- Excerpted passage
········

Explain the role of transcription factors of RNA polymerase II in eukaryotes. (IFS 2019, 10 Marks)

Introduction

Transcription factors are essential proteins that play a crucial role in the regulation of gene expression in eukaryotes. RNA polymerase II is the enzyme responsible for transcribing protein-coding genes into messenger RNA (mRNA) in eukaryotic cells. Transcription factors interact with RNA polymerase II to ensure that the correct genes are transcribed at the right time and in the right amount.

Role of Transcription Factors of RNA Polymerase II in Eukaryotes

1. General Transcription Factors (GTFs):

• GTFs are a set of proteins required for the initiation of transcription by RNA polymerase II.
• They help in the binding of RNA polymerase II to the promoter region of the gene, as well as in the formation of the transcription pre-initiation complex (PIC).
• Key GTFs:
  
  • TFIID: Composed of the TATA-binding protein (TBP) and TBP-associated factors (TAFs), it binds to the TATA box in the promoter.
  • TFIIB: Helps in positioning RNA polymerase II correctly at the promoter.
  • TFIIE: Facilitates the recruitment of other factors and ensures the stability of the pre-initiation complex.
  • TFIIH: Contains helicase activity to unwind DNA, allowing for the formation of an open transcription bubble.

2. Specific Transcription Factors:

• These are regulatory proteins that bind to specific DNA sequences in gene promoters or enhancers, influencing transcription rates.
• They modulate the transcription of specific genes in response to environmental signals or cellular needs.

········

[Extracted data entries]

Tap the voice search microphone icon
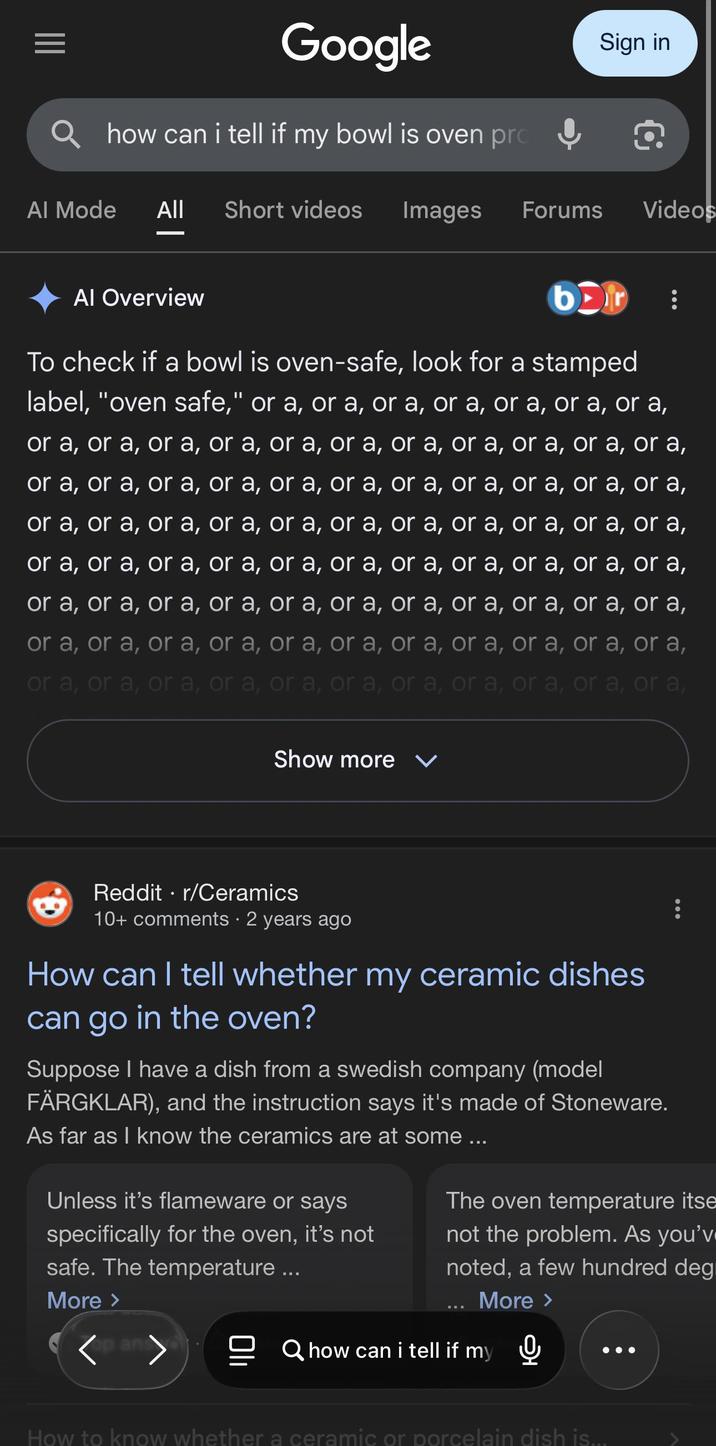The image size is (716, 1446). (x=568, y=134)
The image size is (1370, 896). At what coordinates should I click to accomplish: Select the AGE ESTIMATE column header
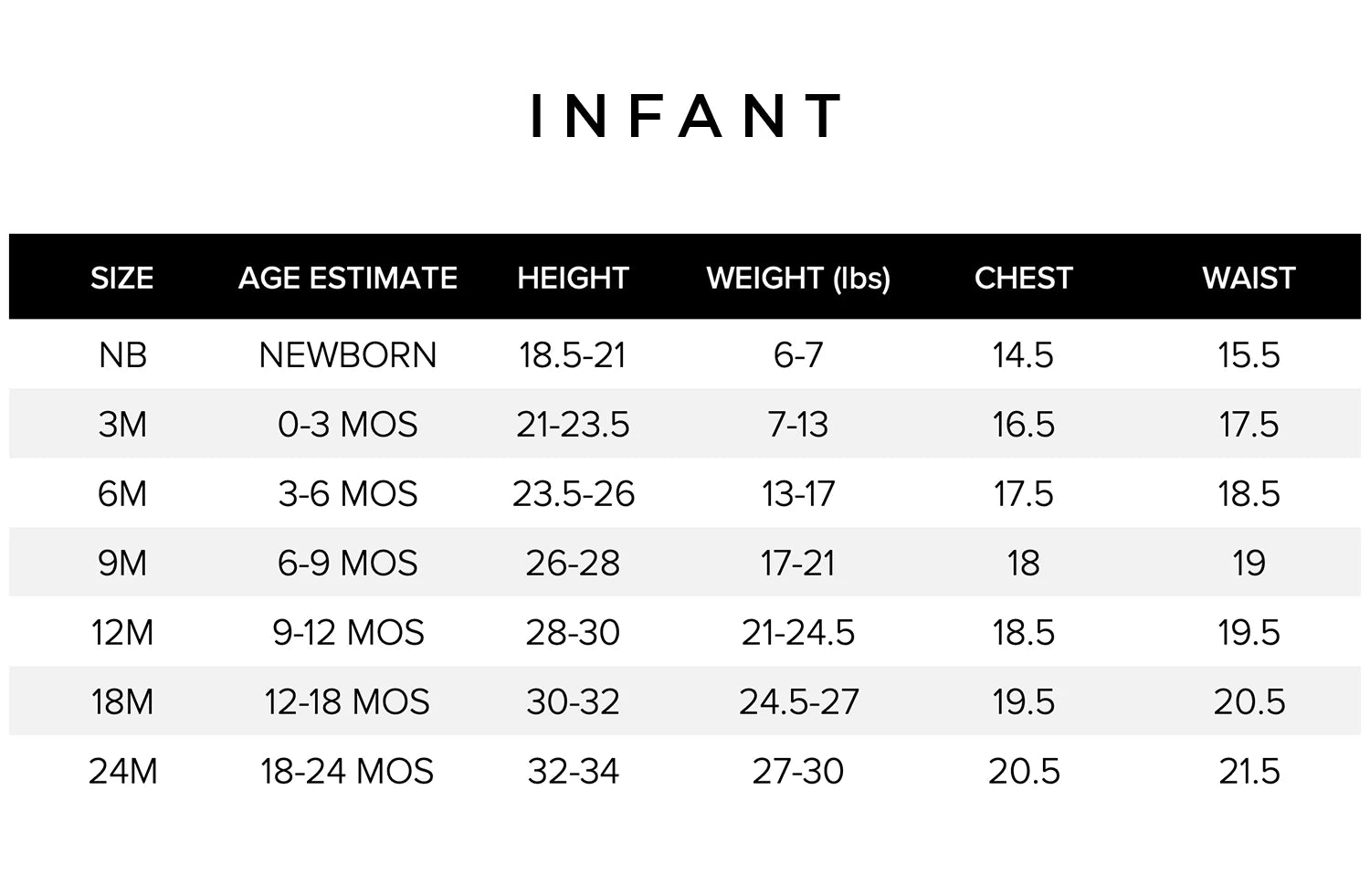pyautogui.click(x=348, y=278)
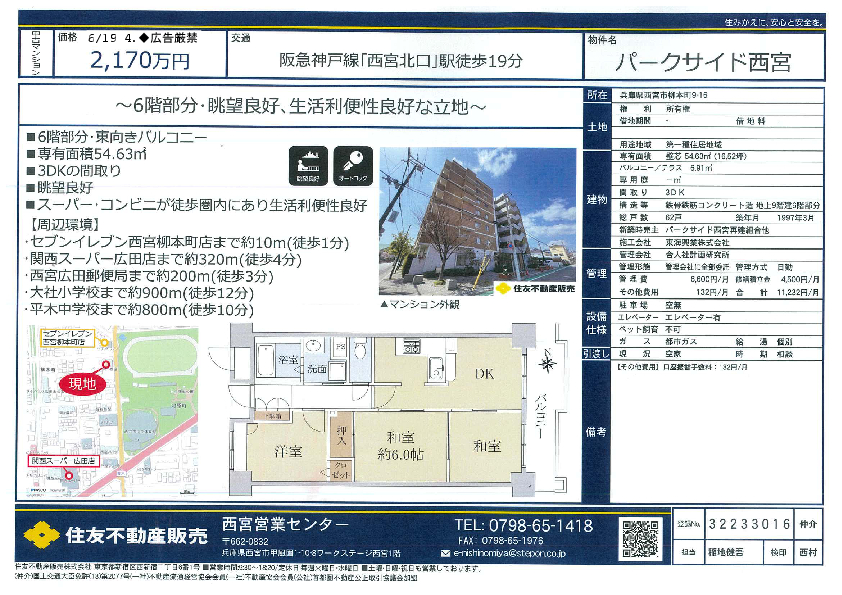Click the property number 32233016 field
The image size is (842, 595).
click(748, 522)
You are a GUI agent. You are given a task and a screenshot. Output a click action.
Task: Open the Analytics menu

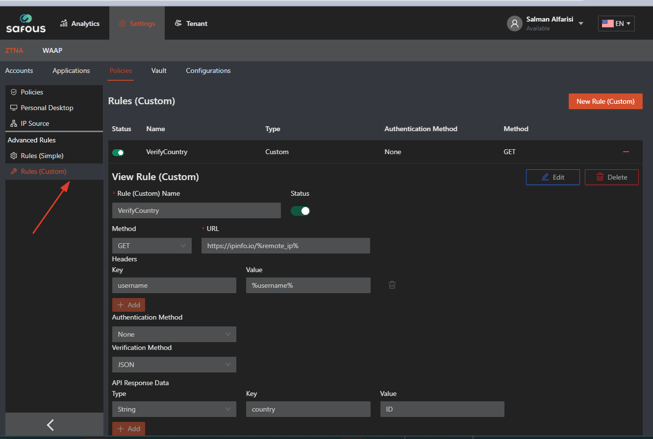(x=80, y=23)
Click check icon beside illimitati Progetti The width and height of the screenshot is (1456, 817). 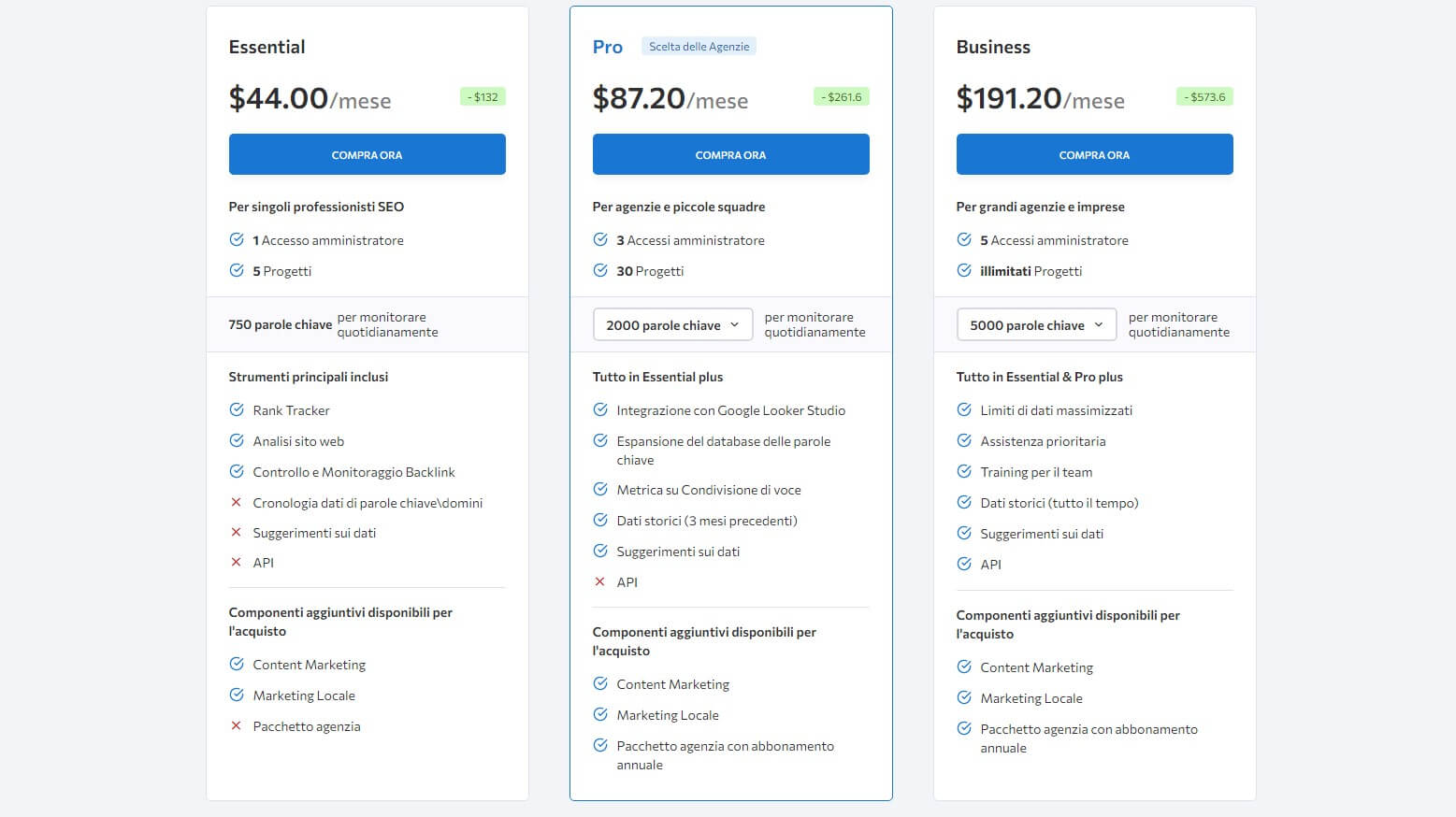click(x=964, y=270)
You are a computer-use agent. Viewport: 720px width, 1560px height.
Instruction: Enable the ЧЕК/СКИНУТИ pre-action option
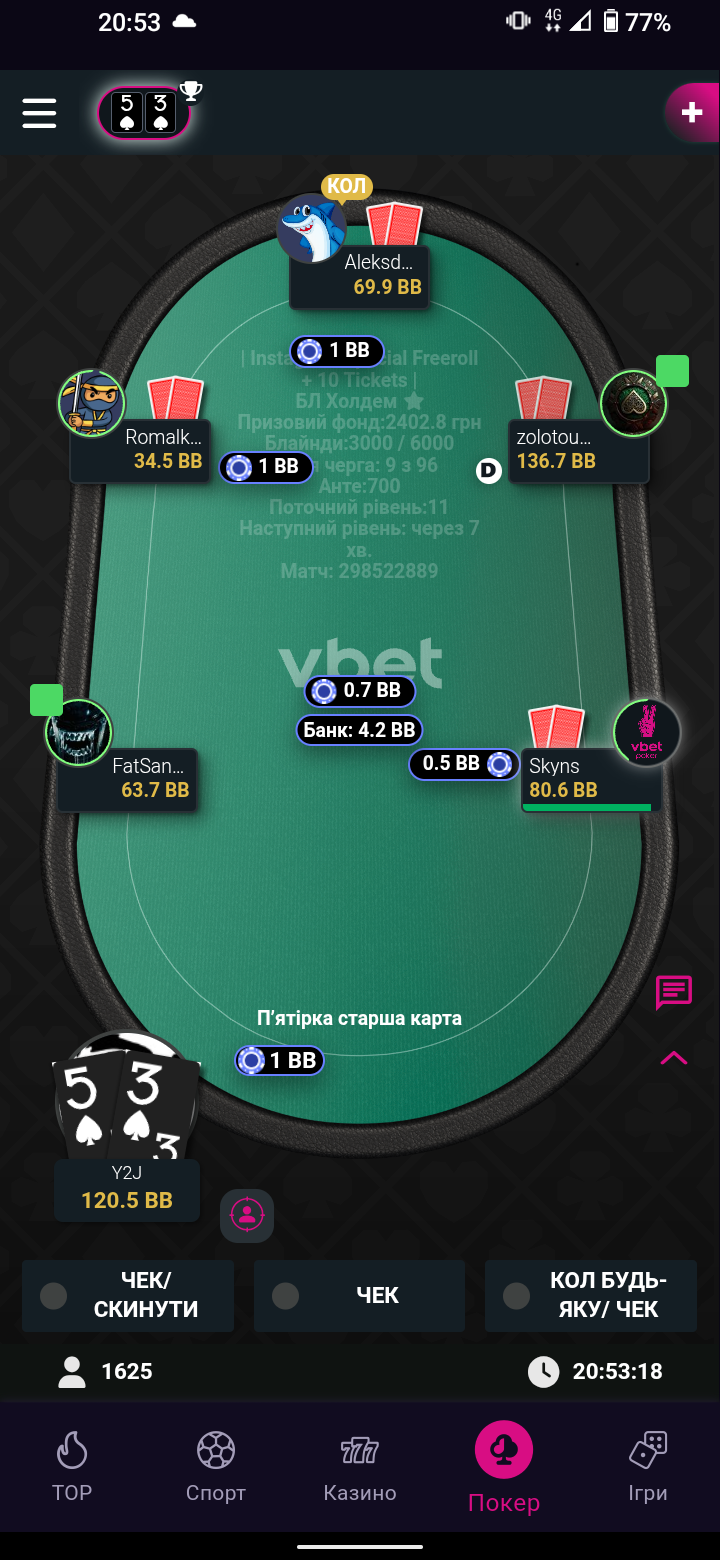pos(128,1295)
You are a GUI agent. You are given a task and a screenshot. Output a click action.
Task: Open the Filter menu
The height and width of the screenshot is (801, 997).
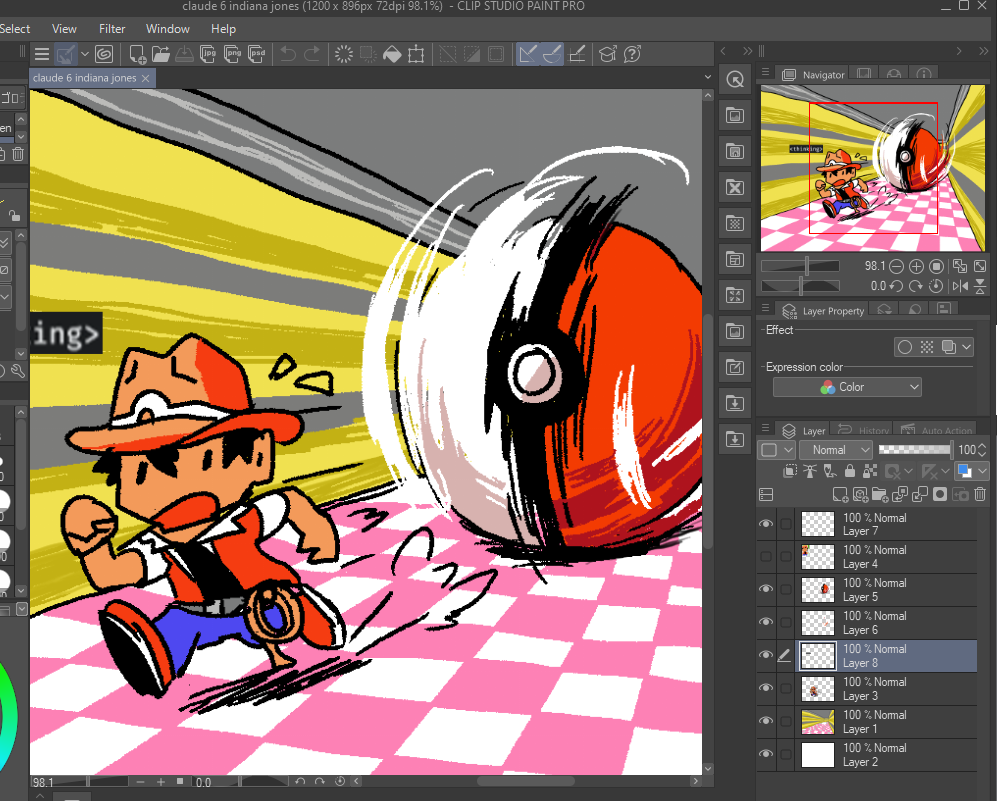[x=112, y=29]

········

- What you need to do
Summarize the passage on transcription factors of RNA polymerase II in two sentences.

- Answer to this exercise
Transcription factors are proteins that interact with RNA polymerase II, the enzyme that transcribes protein-coding genes into mRNA in eukaryotic cells, so that the correct genes are transcribed at the right time and in the right amount. General transcription factors such as TFIID, TFIIB, TFIIE, and TFIIH are required to initiate transcription by helping RNA polymerase II bind the promoter and form the pre-initiation complex, while specific transcription factors bind particular DNA sequences in promoters or enhancers to modulate the transcription of specific genes in response to environmental signals or cellular needs.